Rootly | Alerting as Code: How Mistral AI Uses Terraform as the Source of Truth

Alerting is often treated as an operational afterthought. It’s configured late, adjusted manually, and slowly drifts out of sync with the systems it’s meant to protect. That approach might survive in relatively static environments. It breaks down quickly in AI systems.

At Mistral AI, production is always evolving. Models are added, updated, and deprecated. Capabilities differ between versions. Correctness matters as much as availability, and failures aren’t always deterministic. In that environment, traditional alerting just doesn’t cut and introduces risk.

Checks go missing. Routing becomes inconsistent. Pager noise increases even as blind spots appear.

As explained by Mistral AI Senior SRE Devon Mizelle in a recent webinar, the solution wasn’t to add more dashboards or tune thresholds. It was to make alerting deterministic. Terraform became the source of truth: not only for infrastructure, but for what should be monitored, how alerts are grouped, and who owns them.

This post walks through how that approach works in practice, and why treating alerting as code became non-negotiable.

Why alerting breaks first in AI systems

AI systems introduce failure modes that traditional alerting models don’t handle well: models evolve independently of application code, capabilities vary across versions, non-deterministic behavior makes correctness harder to validate than simple uptime.

In practice, alerting systems fail in three ways.

Configuration drift: when monitors are created manually or semi-manually, they inevitably diverge from reality. A new model ships without a check. An old check keeps firing for something no longer exposed. Over time, no one is fully confident in what’s actually covered.
Inconsistent signal: similar systems end up with different thresholds, frequencies, or paging behavior depending on who set them up and when. That inconsistency erodes trust and slows down incident response.
Alert fatigue: teams get both too many alerts and not enough coverage. Noise hides real failures, while gaps remain unnoticed until users report issues.

None of these problems are unique to AI. What changes is the pace. When production surfaces evolve daily, alerting that depends on humans remembering to configure things will always lag behind.

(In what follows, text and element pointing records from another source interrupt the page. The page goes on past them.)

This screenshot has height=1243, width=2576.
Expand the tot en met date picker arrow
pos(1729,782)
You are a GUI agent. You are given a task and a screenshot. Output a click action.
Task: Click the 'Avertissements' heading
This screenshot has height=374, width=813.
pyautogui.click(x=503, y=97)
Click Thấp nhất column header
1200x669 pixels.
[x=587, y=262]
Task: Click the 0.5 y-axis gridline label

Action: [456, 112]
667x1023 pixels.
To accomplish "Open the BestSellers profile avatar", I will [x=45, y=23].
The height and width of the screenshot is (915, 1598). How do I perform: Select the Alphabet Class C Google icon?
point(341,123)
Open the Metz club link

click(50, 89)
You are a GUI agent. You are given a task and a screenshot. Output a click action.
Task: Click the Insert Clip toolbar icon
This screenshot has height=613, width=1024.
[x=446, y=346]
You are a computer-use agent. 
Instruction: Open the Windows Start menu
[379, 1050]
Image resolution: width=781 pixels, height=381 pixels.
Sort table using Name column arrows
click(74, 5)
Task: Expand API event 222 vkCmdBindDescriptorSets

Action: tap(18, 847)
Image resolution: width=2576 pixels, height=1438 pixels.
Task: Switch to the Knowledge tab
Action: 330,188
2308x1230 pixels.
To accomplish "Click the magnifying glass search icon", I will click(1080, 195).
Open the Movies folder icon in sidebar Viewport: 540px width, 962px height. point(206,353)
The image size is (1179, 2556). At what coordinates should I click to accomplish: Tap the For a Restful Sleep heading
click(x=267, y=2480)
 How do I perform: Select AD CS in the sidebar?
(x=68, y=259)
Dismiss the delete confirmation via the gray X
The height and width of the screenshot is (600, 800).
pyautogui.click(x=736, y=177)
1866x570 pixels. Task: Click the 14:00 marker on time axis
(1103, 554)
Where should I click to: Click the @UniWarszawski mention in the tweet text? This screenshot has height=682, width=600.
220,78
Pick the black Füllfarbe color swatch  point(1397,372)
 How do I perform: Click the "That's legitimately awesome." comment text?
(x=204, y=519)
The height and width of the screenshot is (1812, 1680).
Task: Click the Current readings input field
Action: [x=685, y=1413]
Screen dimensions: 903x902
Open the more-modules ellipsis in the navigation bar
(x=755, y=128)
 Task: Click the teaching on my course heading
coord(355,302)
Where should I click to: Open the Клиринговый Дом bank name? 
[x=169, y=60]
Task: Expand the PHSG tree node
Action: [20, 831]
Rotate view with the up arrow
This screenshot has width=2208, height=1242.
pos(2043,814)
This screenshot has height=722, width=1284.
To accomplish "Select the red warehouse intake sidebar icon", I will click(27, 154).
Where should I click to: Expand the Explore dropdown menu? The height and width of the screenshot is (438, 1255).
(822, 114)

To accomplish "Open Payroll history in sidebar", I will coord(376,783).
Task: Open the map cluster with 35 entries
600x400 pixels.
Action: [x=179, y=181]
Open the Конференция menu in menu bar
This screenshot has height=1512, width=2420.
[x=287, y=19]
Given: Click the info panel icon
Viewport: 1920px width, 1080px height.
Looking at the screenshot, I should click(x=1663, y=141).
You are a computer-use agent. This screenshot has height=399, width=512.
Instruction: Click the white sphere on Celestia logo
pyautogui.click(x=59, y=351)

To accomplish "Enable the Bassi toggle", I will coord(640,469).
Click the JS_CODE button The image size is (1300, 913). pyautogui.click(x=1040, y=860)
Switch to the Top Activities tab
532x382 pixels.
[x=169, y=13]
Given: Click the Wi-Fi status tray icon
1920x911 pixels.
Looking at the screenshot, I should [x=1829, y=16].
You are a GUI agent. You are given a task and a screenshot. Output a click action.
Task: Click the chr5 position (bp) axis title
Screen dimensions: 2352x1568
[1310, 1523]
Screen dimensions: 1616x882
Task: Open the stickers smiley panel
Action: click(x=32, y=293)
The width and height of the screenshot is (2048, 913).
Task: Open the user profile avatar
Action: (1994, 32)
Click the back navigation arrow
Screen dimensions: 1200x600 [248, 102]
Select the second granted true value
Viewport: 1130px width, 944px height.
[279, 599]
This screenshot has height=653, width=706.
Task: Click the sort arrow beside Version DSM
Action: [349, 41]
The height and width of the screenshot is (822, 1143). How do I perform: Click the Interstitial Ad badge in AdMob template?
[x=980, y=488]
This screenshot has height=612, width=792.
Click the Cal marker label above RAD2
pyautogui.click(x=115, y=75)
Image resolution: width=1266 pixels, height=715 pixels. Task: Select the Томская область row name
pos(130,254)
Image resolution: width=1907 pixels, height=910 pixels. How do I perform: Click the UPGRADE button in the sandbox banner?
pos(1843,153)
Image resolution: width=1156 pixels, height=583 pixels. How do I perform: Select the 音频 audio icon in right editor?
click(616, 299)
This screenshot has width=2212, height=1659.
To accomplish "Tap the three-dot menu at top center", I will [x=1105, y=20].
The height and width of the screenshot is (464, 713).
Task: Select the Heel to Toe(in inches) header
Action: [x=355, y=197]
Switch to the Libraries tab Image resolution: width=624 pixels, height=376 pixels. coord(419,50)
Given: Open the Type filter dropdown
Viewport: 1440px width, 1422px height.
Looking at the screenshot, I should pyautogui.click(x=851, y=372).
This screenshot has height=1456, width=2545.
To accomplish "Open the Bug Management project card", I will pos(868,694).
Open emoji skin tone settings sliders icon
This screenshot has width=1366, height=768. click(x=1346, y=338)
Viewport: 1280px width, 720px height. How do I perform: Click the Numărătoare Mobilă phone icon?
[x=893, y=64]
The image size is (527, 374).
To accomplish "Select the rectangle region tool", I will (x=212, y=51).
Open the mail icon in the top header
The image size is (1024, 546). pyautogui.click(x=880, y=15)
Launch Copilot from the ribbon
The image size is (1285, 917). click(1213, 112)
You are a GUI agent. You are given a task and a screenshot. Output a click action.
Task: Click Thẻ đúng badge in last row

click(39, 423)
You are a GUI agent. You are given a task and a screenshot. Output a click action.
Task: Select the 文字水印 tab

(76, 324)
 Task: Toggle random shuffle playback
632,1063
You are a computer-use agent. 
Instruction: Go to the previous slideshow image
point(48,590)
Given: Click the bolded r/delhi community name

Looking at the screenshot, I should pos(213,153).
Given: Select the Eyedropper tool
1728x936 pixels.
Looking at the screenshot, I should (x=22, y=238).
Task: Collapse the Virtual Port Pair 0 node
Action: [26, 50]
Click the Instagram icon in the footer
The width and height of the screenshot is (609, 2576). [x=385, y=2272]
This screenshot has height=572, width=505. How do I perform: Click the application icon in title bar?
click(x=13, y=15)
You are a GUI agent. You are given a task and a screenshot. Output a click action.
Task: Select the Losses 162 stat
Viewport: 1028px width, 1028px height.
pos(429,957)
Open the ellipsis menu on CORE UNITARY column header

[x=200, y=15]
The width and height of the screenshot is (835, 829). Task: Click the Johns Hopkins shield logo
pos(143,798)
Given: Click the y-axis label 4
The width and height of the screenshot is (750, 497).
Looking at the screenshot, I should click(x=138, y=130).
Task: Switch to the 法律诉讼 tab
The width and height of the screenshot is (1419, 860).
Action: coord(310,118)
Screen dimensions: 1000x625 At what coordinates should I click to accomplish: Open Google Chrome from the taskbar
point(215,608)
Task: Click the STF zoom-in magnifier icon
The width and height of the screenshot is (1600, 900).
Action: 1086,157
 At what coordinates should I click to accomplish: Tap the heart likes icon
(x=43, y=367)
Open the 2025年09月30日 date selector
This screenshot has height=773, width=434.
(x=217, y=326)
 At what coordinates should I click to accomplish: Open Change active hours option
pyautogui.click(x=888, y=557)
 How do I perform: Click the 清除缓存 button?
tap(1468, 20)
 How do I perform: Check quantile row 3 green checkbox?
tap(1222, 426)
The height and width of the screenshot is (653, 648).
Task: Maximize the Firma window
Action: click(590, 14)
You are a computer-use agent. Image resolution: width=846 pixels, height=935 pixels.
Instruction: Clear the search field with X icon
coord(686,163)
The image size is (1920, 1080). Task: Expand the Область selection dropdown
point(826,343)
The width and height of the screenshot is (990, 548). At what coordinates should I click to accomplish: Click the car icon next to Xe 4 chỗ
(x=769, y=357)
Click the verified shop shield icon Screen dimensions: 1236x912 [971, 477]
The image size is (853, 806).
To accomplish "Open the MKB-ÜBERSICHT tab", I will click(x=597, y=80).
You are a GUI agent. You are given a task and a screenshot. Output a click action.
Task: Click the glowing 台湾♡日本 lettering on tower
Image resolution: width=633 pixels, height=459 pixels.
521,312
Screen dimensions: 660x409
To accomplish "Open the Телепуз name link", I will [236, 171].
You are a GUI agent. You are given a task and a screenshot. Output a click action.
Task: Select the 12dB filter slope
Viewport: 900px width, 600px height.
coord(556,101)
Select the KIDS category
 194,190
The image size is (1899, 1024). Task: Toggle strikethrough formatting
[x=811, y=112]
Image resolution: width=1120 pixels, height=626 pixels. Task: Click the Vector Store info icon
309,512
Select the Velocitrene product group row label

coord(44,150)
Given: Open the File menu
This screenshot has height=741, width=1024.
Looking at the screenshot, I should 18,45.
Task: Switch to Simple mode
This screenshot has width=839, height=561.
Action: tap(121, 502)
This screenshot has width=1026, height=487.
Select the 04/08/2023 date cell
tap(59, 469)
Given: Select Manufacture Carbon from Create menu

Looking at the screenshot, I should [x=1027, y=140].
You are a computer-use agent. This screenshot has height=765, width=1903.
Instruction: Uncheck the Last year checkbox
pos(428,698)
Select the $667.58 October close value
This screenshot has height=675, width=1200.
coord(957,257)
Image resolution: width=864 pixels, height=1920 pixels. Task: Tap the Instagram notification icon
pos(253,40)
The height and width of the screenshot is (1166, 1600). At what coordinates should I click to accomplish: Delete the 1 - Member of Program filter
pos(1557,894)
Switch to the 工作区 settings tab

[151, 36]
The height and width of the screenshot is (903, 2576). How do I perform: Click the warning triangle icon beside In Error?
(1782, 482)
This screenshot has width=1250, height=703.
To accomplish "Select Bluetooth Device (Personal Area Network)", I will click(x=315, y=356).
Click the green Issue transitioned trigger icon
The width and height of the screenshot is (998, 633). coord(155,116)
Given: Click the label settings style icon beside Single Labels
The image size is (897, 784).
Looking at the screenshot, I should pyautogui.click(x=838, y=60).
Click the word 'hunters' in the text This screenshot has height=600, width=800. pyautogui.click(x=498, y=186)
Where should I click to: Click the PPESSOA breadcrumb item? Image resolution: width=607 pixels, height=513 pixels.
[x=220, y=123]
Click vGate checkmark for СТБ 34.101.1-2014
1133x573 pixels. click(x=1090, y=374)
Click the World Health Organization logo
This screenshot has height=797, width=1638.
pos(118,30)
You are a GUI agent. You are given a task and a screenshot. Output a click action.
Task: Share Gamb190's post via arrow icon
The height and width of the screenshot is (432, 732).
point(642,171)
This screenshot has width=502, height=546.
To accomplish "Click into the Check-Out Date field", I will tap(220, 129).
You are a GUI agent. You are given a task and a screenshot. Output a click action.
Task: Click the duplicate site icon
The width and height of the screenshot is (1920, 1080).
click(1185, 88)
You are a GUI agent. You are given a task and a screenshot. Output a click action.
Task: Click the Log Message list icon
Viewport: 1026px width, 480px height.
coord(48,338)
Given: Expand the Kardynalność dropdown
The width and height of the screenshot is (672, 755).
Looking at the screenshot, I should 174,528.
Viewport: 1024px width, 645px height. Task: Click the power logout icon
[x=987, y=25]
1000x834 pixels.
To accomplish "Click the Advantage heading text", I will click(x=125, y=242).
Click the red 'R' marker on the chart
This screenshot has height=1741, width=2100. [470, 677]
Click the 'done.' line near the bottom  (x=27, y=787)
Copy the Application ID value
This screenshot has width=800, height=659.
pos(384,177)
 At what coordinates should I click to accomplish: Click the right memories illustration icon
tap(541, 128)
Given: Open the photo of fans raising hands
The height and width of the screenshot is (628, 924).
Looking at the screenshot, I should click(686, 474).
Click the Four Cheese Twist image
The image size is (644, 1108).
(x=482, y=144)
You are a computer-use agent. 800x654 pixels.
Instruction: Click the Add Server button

Making Terraform the source of truth

The core decision was simple: if alerting matters, it needs the same guarantees as infrastructure.

That means version control, reviewability, reproducibility, and the ability to reason about system behavior from code alone. Terraform became the source of truth not just for provisioning resources, but for expressing alerting invariants:

Every user-facing capability must have a synthetic check
Every check must have a clear owner
Every alert must route deterministically

Instead of describing alerting in terms of UI configuration, it’s described as desired state. Terraform evaluates live system inputs, generates the required checks, and wires them into routing and escalation logic. If something exists in production, it is either monitored by definition — or Terraform fails.

“If you can’t recreate your stack as infrastructure as code, then it’s kind of not infrastructure as code.” – Devon Mizelle, Senior SRE at Mistral AI

This eliminates an entire class of failure. Missing monitors stop being human mistakes and become configuration errors. Routing changes are reviewed like any other infrastructure change. Rolling back alerting behavior is as straightforward as reverting a commit.

Just as importantly, alerting becomes predictable. Engineers can look at the code and understand what will trigger an alert, who it will page, and why, without clicking through dashboards or relying on tribal knowledge.

This also makes alerting a safe target for automation, including AI-assisted changes, because the constraints are explicit and reviewable.

Discovering what needs to be monitored

One of the hardest problems in alerting isn’t how to monitor something: it’s knowing what exists.

In a traditional service, the surface area is relatively static: endpoints, queues, jobs. In an AI platform, that assumption doesn’t hold. Models come and go. Capabilities differ. Some are experimental, some are internal, some are user-facing.

Hardcoding monitors in Terraform doesn’t solve this. It just moves the drift elsewhere.

Instead, alerting configuration starts by querying live system state. Terraform fetches the list of available models directly from the API and parses their declared capabilities. Rather than reasoning about individual models, the system reasons about capabilities: chat completion, audio transcription, vision, and so on.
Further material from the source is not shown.